>> Begin Entries
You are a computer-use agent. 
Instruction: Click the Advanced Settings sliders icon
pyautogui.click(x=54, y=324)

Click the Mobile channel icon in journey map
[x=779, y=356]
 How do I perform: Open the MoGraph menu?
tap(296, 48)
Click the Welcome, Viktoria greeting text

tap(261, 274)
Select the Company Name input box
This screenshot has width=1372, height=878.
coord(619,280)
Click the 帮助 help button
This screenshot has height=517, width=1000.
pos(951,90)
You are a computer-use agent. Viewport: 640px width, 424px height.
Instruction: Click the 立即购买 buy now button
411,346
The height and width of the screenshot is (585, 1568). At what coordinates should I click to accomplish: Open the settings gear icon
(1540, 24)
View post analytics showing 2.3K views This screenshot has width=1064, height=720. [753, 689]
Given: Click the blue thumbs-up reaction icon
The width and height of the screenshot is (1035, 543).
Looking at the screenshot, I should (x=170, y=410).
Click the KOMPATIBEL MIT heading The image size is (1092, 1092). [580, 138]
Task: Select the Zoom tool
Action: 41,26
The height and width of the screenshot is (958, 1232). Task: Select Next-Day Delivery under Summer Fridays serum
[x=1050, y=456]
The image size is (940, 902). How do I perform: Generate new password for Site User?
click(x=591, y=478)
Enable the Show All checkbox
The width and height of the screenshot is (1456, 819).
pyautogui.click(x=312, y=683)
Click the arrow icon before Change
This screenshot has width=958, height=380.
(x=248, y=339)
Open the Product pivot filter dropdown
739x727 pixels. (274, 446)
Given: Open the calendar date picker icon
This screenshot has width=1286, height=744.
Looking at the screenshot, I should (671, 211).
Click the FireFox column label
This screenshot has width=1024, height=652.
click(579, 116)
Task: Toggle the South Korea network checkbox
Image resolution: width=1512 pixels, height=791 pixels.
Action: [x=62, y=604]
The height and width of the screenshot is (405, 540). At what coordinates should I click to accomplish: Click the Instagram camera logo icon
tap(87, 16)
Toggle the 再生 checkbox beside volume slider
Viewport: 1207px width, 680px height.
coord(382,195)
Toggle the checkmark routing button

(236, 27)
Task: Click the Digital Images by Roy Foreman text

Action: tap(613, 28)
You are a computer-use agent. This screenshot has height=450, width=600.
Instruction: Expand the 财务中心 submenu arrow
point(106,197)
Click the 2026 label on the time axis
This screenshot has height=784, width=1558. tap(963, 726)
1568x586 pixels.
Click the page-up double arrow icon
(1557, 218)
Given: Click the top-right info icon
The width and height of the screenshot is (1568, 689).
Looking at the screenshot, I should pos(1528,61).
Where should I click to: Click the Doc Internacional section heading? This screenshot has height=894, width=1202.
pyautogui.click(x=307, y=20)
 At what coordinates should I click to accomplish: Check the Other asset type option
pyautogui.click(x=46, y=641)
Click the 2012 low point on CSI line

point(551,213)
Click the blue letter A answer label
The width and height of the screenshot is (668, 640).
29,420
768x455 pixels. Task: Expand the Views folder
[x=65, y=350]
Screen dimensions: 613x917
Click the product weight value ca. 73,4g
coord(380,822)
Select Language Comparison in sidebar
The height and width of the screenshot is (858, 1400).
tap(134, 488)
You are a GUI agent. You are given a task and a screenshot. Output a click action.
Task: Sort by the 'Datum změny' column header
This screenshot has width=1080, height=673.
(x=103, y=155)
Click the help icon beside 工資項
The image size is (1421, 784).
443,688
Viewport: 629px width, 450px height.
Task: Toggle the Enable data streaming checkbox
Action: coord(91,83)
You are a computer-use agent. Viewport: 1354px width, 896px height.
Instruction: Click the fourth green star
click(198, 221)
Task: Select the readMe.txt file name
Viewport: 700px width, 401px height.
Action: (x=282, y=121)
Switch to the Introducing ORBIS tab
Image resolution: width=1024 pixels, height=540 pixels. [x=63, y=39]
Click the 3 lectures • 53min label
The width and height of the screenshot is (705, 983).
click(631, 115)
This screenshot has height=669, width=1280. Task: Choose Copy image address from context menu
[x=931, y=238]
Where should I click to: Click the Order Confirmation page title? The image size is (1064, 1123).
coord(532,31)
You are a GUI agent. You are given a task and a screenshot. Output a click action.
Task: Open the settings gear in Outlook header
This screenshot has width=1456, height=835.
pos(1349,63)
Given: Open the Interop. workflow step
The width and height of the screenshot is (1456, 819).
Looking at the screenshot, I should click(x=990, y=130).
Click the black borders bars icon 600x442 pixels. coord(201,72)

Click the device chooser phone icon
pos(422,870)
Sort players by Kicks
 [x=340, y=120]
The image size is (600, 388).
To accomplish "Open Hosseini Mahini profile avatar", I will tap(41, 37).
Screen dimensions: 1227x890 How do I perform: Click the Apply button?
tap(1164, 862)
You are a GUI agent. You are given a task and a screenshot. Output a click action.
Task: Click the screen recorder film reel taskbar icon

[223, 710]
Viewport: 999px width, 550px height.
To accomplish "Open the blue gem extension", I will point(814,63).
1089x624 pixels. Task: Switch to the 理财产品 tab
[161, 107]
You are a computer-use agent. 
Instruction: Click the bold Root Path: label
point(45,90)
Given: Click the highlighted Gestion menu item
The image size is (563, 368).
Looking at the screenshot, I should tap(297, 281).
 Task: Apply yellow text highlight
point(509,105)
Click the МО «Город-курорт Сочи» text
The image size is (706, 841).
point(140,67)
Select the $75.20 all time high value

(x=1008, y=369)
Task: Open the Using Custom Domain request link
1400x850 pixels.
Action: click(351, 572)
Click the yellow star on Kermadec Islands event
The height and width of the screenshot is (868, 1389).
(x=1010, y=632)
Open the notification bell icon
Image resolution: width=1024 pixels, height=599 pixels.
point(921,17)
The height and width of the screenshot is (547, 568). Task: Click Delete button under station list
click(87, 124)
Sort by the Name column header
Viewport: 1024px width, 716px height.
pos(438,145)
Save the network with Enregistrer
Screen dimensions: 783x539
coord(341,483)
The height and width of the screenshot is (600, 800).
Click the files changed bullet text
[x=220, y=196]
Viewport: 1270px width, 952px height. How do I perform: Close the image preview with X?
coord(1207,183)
>> End Entries
#### [Short task]
Reproduce word for word the lines from the first one through the line containing "Looking at the screenshot, I should (x=170, y=410).", including both.

#### [Solved problem]
You are a computer-use agent. 
Instruction: Click the Advanced Settings sliders icon
pyautogui.click(x=54, y=324)

Click the Mobile channel icon in journey map
[x=779, y=356]
 How do I perform: Open the MoGraph menu?
tap(296, 48)
Click the Welcome, Viktoria greeting text

tap(261, 274)
Select the Company Name input box
This screenshot has width=1372, height=878.
coord(619,280)
Click the 帮助 help button
This screenshot has height=517, width=1000.
pos(951,90)
You are a computer-use agent. Viewport: 640px width, 424px height.
Instruction: Click the 立即购买 buy now button
411,346
The height and width of the screenshot is (585, 1568). At what coordinates should I click to accomplish: Open the settings gear icon
(1540, 24)
View post analytics showing 2.3K views This screenshot has width=1064, height=720. [753, 689]
Given: Click the blue thumbs-up reaction icon
The width and height of the screenshot is (1035, 543).
Looking at the screenshot, I should (x=170, y=410).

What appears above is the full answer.